[Data shown Boundary: Start]

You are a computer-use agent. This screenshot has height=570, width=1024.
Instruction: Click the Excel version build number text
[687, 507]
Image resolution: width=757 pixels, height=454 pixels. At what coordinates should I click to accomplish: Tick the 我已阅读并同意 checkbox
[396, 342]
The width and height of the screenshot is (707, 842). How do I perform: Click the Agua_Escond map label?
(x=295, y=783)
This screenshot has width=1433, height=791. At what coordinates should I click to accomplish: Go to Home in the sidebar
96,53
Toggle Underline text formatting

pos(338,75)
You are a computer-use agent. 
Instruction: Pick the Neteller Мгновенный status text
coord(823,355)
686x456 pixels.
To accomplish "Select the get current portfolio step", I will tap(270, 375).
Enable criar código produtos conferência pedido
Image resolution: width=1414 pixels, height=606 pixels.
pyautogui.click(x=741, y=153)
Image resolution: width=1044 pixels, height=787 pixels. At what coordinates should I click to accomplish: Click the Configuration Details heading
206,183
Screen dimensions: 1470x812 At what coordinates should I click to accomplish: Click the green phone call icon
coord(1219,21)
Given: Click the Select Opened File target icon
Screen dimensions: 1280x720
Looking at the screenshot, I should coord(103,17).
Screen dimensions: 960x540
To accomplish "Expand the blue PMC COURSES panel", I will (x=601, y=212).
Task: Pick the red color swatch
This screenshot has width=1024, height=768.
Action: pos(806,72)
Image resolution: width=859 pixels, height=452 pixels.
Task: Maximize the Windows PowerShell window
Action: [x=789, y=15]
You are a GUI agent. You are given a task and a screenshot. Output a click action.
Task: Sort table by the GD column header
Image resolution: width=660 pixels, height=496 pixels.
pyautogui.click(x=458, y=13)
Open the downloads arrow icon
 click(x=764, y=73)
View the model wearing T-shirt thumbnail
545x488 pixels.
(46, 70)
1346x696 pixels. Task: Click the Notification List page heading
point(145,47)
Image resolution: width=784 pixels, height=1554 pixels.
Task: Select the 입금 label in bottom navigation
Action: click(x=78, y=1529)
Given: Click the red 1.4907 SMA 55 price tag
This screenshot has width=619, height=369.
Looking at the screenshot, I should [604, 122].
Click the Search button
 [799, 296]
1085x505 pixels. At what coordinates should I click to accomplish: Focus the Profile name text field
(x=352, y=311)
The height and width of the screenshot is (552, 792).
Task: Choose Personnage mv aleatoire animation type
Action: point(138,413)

[Data shown Boundary: End]

Problem to work on:
Taking the line with "Screen dimensions: 960x540" as the start and the last line of the data above as the end, write out those two lines and every line between them exactly, and only those.

Written reply:
Screen dimensions: 960x540
To accomplish "Expand the blue PMC COURSES panel", I will (x=601, y=212).
Task: Pick the red color swatch
This screenshot has width=1024, height=768.
Action: pos(806,72)
Image resolution: width=859 pixels, height=452 pixels.
Task: Maximize the Windows PowerShell window
Action: [x=789, y=15]
You are a GUI agent. You are given a task and a screenshot. Output a click action.
Task: Sort table by the GD column header
Image resolution: width=660 pixels, height=496 pixels.
pyautogui.click(x=458, y=13)
Open the downloads arrow icon
 click(x=764, y=73)
View the model wearing T-shirt thumbnail
545x488 pixels.
(46, 70)
1346x696 pixels. Task: Click the Notification List page heading
point(145,47)
Image resolution: width=784 pixels, height=1554 pixels.
Task: Select the 입금 label in bottom navigation
Action: click(x=78, y=1529)
Given: Click the red 1.4907 SMA 55 price tag
This screenshot has width=619, height=369.
Looking at the screenshot, I should [604, 122].
Click the Search button
 [799, 296]
1085x505 pixels. At what coordinates should I click to accomplish: Focus the Profile name text field
(x=352, y=311)
The height and width of the screenshot is (552, 792).
Task: Choose Personnage mv aleatoire animation type
Action: point(138,413)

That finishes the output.